I decided to go with 6x6 Ellis screw jacks to match my 6" beams. I also bought pre-cast 16x16x4 solid concrete footer blocks and a 6x6 from HD.
Unfortunately, I hadn't considered that my 3 foot headroom estimation was for me with my head between the joists, so the bottom of the beam was a good bit closer to the ground. As a result, I had to do some excavation to get enough vertical room. Since I was placing these jacks relatively close to the existing piers, I was concerned the excavation would compromise the existing piers, so I bought a length of treated 2x10 and constructed a box to shore the hole.
I had to build the box in the crawlspace due to the small entry hatch. I placed it in location under the beam and dug out the center, using a hammer to move it down by 1" steps. The top 4-5" of soil was very sandy, so there was significant erosion as I dug-- glad I had the box. Ultimately, I did hit well-compacted soil, so I think it was good to do the excavation anyway.

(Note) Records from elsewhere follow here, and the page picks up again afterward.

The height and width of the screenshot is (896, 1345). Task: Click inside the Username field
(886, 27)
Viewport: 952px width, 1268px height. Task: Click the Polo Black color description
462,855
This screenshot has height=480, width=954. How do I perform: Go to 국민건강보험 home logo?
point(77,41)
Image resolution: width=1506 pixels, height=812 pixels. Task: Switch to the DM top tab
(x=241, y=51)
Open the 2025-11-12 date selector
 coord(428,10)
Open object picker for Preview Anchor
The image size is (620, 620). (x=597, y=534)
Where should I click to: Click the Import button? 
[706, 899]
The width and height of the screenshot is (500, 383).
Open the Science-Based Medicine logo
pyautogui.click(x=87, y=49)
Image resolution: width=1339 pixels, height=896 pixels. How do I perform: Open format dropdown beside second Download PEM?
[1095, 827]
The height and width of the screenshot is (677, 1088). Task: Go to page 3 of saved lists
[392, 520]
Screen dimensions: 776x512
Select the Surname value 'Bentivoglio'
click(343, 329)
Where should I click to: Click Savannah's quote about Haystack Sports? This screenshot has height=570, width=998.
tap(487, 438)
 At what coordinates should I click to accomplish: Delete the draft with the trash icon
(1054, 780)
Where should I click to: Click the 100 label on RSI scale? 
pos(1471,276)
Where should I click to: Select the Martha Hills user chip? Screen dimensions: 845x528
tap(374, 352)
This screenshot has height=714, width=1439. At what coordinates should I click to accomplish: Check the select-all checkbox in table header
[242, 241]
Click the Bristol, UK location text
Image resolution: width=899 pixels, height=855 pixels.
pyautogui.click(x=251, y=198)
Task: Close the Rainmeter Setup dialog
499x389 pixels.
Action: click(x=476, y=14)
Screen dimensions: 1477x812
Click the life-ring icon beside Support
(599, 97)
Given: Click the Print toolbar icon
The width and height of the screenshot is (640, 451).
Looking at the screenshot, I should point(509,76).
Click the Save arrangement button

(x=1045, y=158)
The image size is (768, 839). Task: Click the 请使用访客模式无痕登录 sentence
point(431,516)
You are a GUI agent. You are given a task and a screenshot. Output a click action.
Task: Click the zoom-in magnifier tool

Once I had the hole deep enough, I dropped in the concrete block, a piece of asphalt roof shingle to help spread the load between the steel of the jack and the rough block surface, the jack, and a section of 6x6. I had planned to use an Ellis purlin joiner to create a strong connection between the 6x6 and the joist, but I ran into some excavation issues-- large, live roots that I didn't want to cut-- so I opted to skip the bracket. I believe the roots pre-dated the house as there wasn't evidence of water. In hindsight, the hole would not have needed to be as deep w/o the bracket as I would have only needed an inch or so of exposed 6x6. But, it was easier to dig another few inches rather than re-cut the 6x6.
A few twists of the jack and it was done. I gave it about an extra 1/2-turn using the hammer as a lever, but I don't plan to do any actual jacking. The floor above is level, so this is just for safety.
I've since done one more and it went smoothly as well. It takes about an hour per pier to do the excavation and set up the jack. The biggest work, which I've already done, was getting all of the materials into position. Each block weighs 50+ lbs and each jack 22 lbs. I had to make multiple trips and the furthest pier is almost 40 feet from the closest access hatch. Excavating is tedious but not strenuous.
In any event, both "scary" piers are now shored, so the remaining four are just for completeness. I'm going to be glad once this project is done, but the end is in sight.